Le philosophie est la recherche du bonheur. Ce n’est pas, comme la science, une connaissance répondant à des curiosités. Ce n’est pas davantage, comme chacune des religions, la défense hystérique et fanatisée d’une tradition « spirituelle ». La philosophie est la recherche des moyens (s’ils existent) de connaître le bonheur, c’est-à-dire d’atteindre un état agréable persistant, de faire en sorte que notre engagement affectif dans le monde soit positif (que j’éprouve le désir d’y rester) et durable. Un plaisir passager, aussi intense soit-il, ne saurait contenter le philosophe, car une jouissance ancienne ne compense pas une souffrance actuelle. Pour trouver le chemin du bonheur, le philosophe doit s’efforcer de connaître la réalité, car c’est de ce qui existe vraiment que proviennent aussi bien les plaisirs que les douleurs. La difficulté (très probablement insurmontable) réside alors dans l’impossibilité d’un examen exhaustif de la réalité, de l’Être, dont on sait qu’il se déploie dans le Temps, c’est-à-dire dans un passé qui n’est plus, dans un présent qui devient passé au moment même où l’on s’efforce de l’observer, et dans un futur qui, n’étant pas encore présent, est inaccessible à l’observation philosophique.
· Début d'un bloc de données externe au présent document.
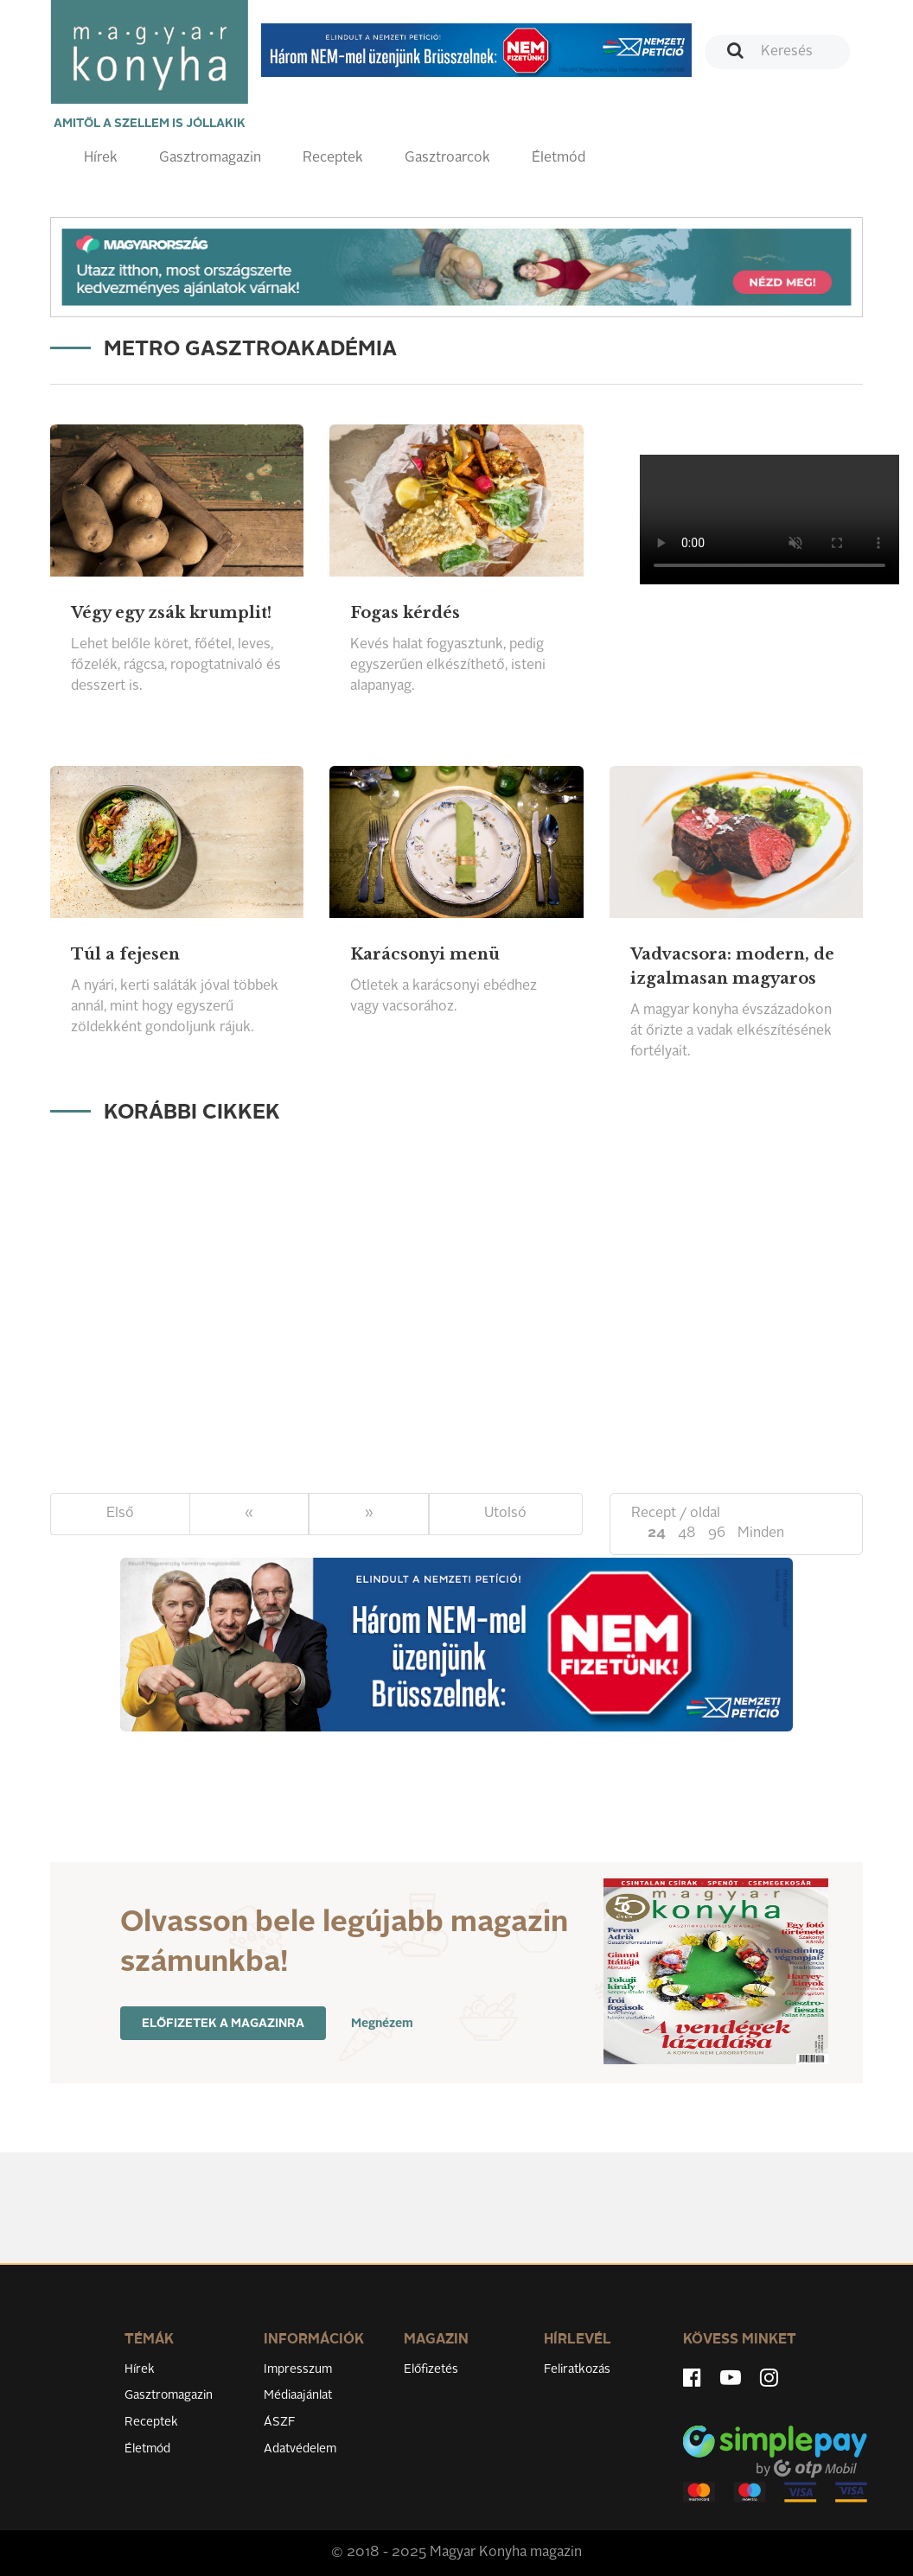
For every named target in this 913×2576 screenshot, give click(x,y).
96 (716, 1533)
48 (687, 1533)
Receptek (333, 158)
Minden (760, 1533)
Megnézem (382, 2024)
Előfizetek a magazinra (223, 2024)
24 (657, 1533)
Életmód (558, 158)
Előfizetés (431, 2369)
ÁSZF (280, 2422)
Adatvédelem (300, 2449)
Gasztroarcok (447, 158)
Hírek (101, 158)
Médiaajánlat (298, 2395)
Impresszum (298, 2369)
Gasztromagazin (210, 158)
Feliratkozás (577, 2369)
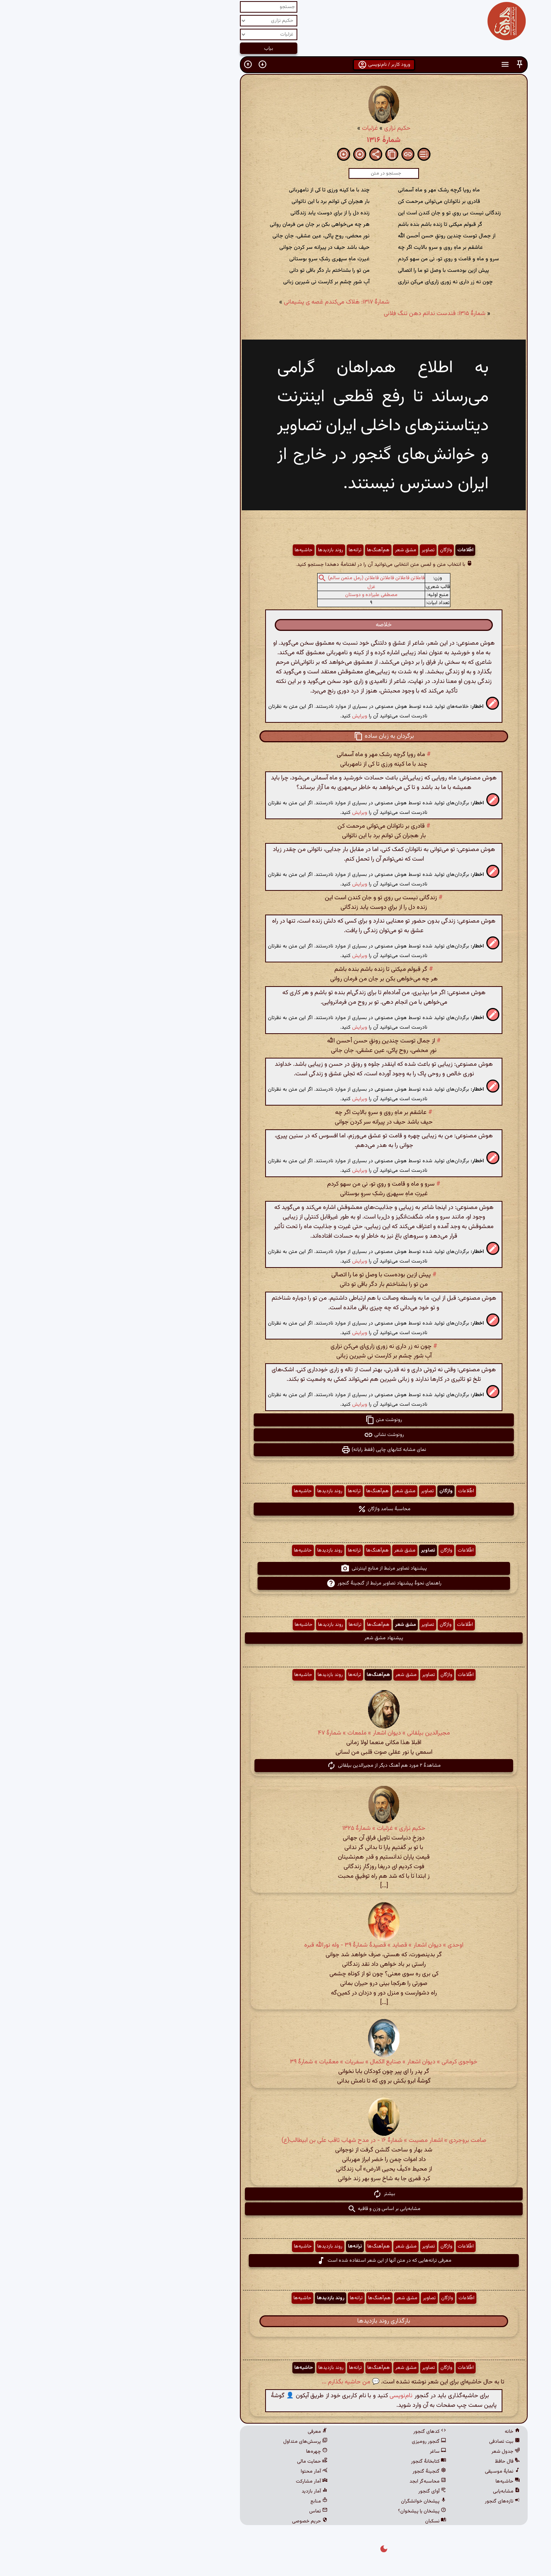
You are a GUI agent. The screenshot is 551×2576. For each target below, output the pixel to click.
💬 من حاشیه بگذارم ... (242, 2382)
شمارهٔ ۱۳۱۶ (275, 140)
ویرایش (251, 716)
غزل (263, 587)
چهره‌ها (208, 2451)
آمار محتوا (205, 2471)
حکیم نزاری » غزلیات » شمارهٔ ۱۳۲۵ (275, 1828)
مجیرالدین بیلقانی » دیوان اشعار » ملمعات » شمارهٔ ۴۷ (276, 1733)
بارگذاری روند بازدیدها (275, 2321)
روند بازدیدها (222, 550)
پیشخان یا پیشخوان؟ (314, 2511)
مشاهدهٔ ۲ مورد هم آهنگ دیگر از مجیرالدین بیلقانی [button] (275, 1765)
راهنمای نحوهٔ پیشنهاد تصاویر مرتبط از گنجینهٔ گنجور (275, 1583)
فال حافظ (399, 2461)
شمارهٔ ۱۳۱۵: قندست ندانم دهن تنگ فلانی (326, 314)
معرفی (209, 2432)
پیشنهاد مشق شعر (275, 1638)
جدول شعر (397, 2451)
La phénoménologie transcendantale de Husserl a repris les données radicales du cogito de Descartes montrant que la démarche philosophique commence par les expériences de vie du philosophe (du « moi » et du « je » : « je pense donc je suis »), et quand le philosophe allemand développe les thèmes du vécu de la conscience et de la nécessité d’aller « aux choses mêmes », que dit-il d’autre que ceci, que l’homme vivant connaît des joies et des peines, mais qu’il ignore le dénouement de cette aventure. Heidegger ne nous apprend pas grand-chose quand il nous révèle – comme s’il avait décrypté, grâce à une herméneutique novatrice, le message sibyllin que l’Être aurait consenti à lui transmettre – que l’homme est un Sein-zum-Tode, un « être-pour-la-mort » et un Sein-in-der-Welt, un « être-au-monde ».
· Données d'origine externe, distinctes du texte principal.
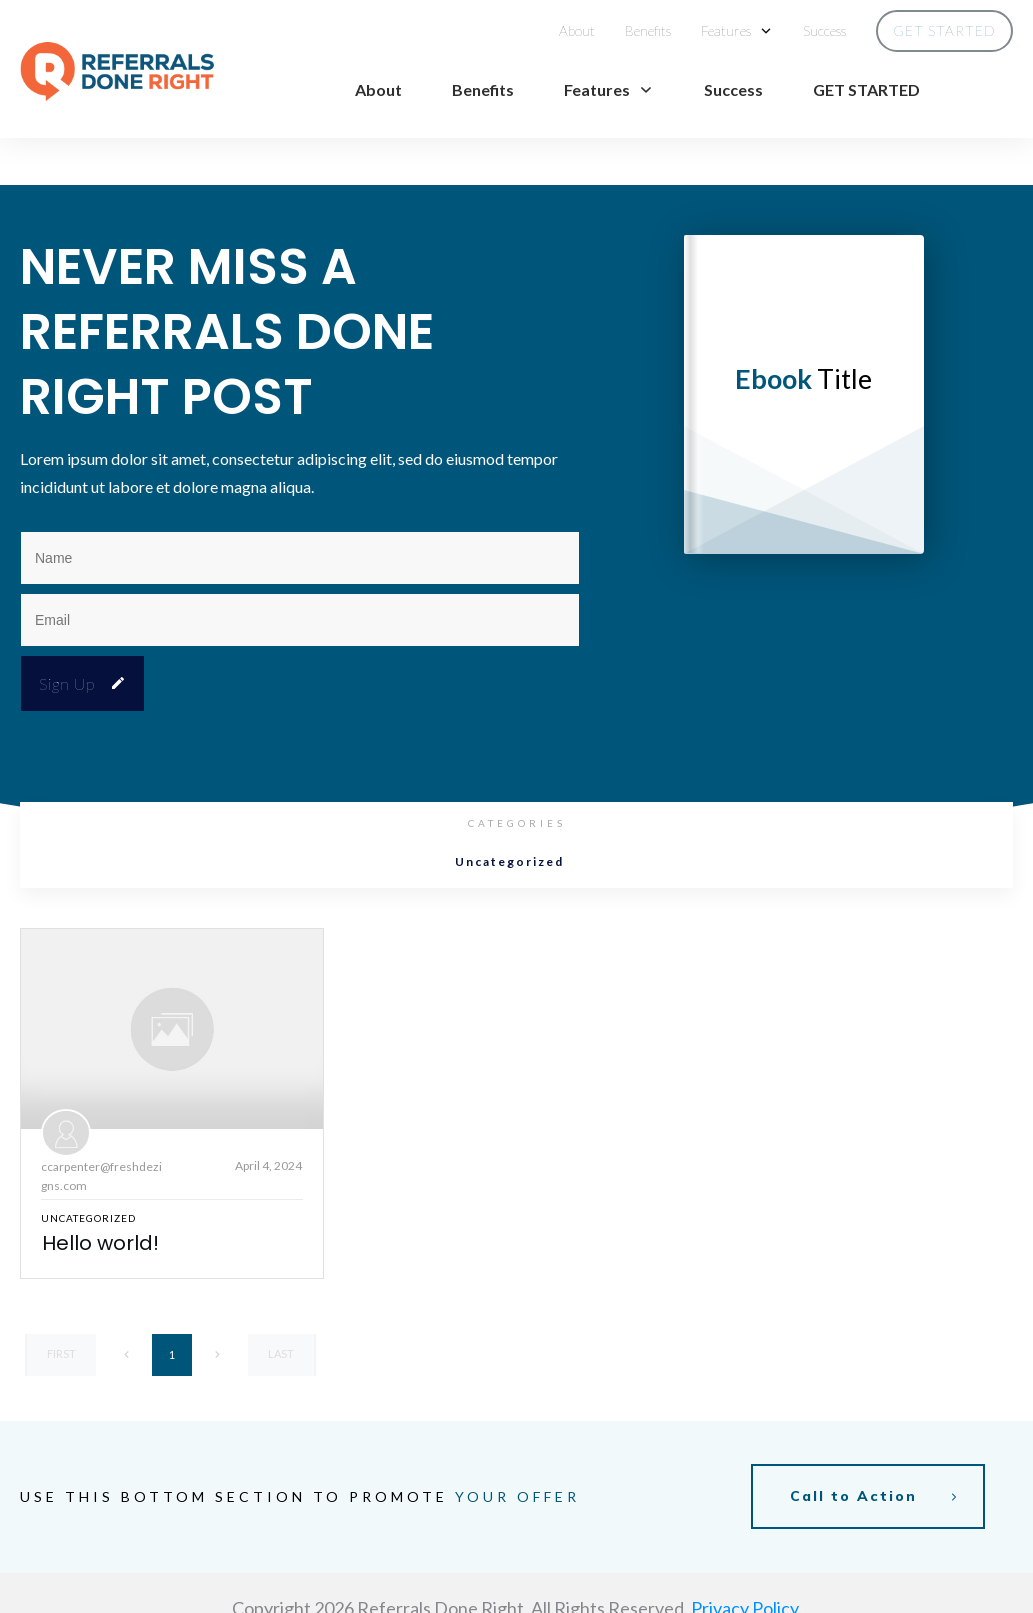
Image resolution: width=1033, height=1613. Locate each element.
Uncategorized (509, 815)
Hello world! (100, 1196)
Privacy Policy (744, 1554)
L’éditologie trouve son point d’ancrage dans des considérations plus modestes, mais plus sûres, qui sont le primat de la Technique (qui peut nier que les hominiens ont inventé l’outil avant d’inventer le langage ?) et la fécondité cumulative de la Science (qui peut nier l’efficacité cognitive des microscopes et des thermomètres ?). L’éditologie compare les systèmes de pensée et admet une supériorité, au moins dans l’exploration du monde phénoménal, de la pensée « scientifique ». L’éditologie ne trouve aucune manifestation de vérité (d’adéquation au réel) dans les littératures, les mythes, les religions, les idéologies. Elle constate que ces différents systèmes (qui apparaissent dans une même lignée ayant pour source l’émotion provoquée par l’invention des mots) provoquent des adhésions véhémentes du fait de la puissance des sentiments de peur et d’espoir.